PROBLEM REQUIREMENTS:
Could you return the whole listing, character for character?

DATA TO USE:
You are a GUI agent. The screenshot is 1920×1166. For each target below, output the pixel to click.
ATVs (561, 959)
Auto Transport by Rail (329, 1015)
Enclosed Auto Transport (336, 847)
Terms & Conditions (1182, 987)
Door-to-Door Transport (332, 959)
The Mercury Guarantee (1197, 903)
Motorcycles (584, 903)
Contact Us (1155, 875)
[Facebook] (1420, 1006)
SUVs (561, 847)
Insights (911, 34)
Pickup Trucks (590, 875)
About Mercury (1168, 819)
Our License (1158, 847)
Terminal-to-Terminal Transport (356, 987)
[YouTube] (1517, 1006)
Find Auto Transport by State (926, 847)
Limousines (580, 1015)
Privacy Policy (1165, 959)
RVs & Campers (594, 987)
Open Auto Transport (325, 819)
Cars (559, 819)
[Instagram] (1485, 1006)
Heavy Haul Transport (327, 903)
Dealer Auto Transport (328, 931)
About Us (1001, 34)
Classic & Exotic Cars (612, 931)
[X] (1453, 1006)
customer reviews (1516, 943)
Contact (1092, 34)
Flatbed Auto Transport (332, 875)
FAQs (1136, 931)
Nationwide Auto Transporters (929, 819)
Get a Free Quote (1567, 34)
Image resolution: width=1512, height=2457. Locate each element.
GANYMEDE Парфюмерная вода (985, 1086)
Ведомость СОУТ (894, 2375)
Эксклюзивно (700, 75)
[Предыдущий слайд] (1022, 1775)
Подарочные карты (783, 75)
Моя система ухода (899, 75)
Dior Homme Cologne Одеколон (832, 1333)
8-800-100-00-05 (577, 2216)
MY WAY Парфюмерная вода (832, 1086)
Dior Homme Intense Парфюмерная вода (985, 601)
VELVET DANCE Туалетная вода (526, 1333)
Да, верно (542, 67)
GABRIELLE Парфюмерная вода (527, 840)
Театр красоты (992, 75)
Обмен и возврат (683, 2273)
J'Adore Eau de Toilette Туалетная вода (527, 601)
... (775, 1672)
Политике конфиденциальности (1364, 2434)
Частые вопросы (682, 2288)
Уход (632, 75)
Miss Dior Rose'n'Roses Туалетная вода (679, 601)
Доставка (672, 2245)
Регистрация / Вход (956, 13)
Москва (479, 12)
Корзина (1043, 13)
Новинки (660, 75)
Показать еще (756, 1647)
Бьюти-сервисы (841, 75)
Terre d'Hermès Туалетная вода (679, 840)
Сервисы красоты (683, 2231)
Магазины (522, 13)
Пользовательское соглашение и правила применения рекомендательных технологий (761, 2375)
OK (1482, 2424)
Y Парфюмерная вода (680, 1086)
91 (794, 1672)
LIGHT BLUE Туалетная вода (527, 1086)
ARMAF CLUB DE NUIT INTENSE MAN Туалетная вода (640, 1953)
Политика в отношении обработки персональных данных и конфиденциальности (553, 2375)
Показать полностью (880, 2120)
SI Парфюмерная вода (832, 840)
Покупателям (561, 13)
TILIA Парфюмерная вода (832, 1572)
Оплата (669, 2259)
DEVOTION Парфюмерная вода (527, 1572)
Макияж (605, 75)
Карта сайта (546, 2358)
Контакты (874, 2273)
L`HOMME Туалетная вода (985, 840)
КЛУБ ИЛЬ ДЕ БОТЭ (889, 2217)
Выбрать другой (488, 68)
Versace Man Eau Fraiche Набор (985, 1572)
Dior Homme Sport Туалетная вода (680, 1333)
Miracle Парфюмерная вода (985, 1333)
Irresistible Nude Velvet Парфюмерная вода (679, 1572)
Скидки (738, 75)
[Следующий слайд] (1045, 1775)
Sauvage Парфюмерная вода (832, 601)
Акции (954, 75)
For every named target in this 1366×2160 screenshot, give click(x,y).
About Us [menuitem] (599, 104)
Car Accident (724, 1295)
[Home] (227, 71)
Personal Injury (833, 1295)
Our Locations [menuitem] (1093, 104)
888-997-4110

EXPECTED ANSWER:
You are a GUI agent. The screenshot is 1920×1166. For each target below, output the pixel to click.
ATVs (561, 959)
Auto Transport by Rail (329, 1015)
Enclosed Auto Transport (336, 847)
Terms & Conditions (1182, 987)
Door-to-Door Transport (332, 959)
The Mercury Guarantee (1197, 903)
Motorcycles (584, 903)
Contact Us (1155, 875)
[Facebook] (1420, 1006)
SUVs (561, 847)
Insights (911, 34)
Pickup Trucks (590, 875)
About Mercury (1168, 819)
Our License (1158, 847)
Terminal-to-Terminal Transport (356, 987)
[YouTube] (1517, 1006)
Find Auto Transport by State (926, 847)
Limousines (580, 1015)
Privacy Policy (1165, 959)
RVs & Campers (594, 987)
Open Auto Transport (325, 819)
Cars (559, 819)
[Instagram] (1485, 1006)
Heavy Haul Transport (327, 903)
Dealer Auto Transport (328, 931)
About Us (1001, 34)
Classic & Exotic Cars (612, 931)
[X] (1453, 1006)
customer reviews (1516, 943)
Contact (1092, 34)
Flatbed Auto Transport (332, 875)
FAQs (1136, 931)
Nationwide Auto Transporters (929, 819)
Get a Free Quote (1567, 34)
Image resolution: width=1512, height=2457. Locate each element.
GANYMEDE Парфюмерная вода (985, 1086)
Ведомость СОУТ (894, 2375)
Эксклюзивно (700, 75)
[Предыдущий слайд] (1022, 1775)
Подарочные карты (783, 75)
Моя система ухода (899, 75)
Dior Homme Cologne Одеколон (832, 1333)
8-800-100-00-05 (577, 2216)
MY WAY Парфюмерная вода (832, 1086)
Dior Homme Intense Парфюмерная вода (985, 601)
VELVET DANCE Туалетная вода (526, 1333)
Да, верно (542, 67)
GABRIELLE Парфюмерная вода (527, 840)
Театр красоты (992, 75)
Обмен и возврат (683, 2273)
J'Adore Eau de Toilette Туалетная вода (527, 601)
... (775, 1672)
Политике конфиденциальности (1364, 2434)
Частые вопросы (682, 2288)
Уход (632, 75)
Miss Dior Rose'n'Roses Туалетная вода (679, 601)
Доставка (672, 2245)
Регистрация / Вход (956, 13)
Москва (479, 12)
Корзина (1043, 13)
Новинки (660, 75)
Показать еще (756, 1647)
Бьюти-сервисы (841, 75)
Terre d'Hermès Туалетная вода (679, 840)
Сервисы красоты (683, 2231)
Магазины (522, 13)
Пользовательское соглашение и правила применения рекомендательных технологий (761, 2375)
OK (1482, 2424)
Y Парфюмерная вода (680, 1086)
91 (794, 1672)
LIGHT BLUE Туалетная вода (527, 1086)
ARMAF CLUB DE NUIT INTENSE MAN Туалетная вода (640, 1953)
Политика в отношении обработки персональных данных и конфиденциальности (553, 2375)
Показать полностью (880, 2120)
SI Парфюмерная вода (832, 840)
Покупателям (561, 13)
TILIA Парфюмерная вода (832, 1572)
Оплата (669, 2259)
DEVOTION Парфюмерная вода (527, 1572)
Макияж (605, 75)
Карта сайта (546, 2358)
Контакты (874, 2273)
L`HOMME Туалетная вода (985, 840)
КЛУБ ИЛЬ ДЕ БОТЭ (889, 2217)
Выбрать другой (488, 68)
Versace Man Eau Fraiche Набор (985, 1572)
Dior Homme Sport Туалетная вода (680, 1333)
Miracle Парфюмерная вода (985, 1333)
Irresistible Nude Velvet Парфюмерная вода (679, 1572)
Скидки (738, 75)
[Следующий слайд] (1045, 1775)
Sauvage Парфюмерная вода (832, 601)
Акции (954, 75)
For every named target in this 1366×2160 screenshot, give click(x,y).
About Us [menuitem] (599, 104)
Car Accident (724, 1295)
[Home] (227, 71)
Personal Injury (833, 1295)
Our Locations [menuitem] (1093, 104)
888-997-4110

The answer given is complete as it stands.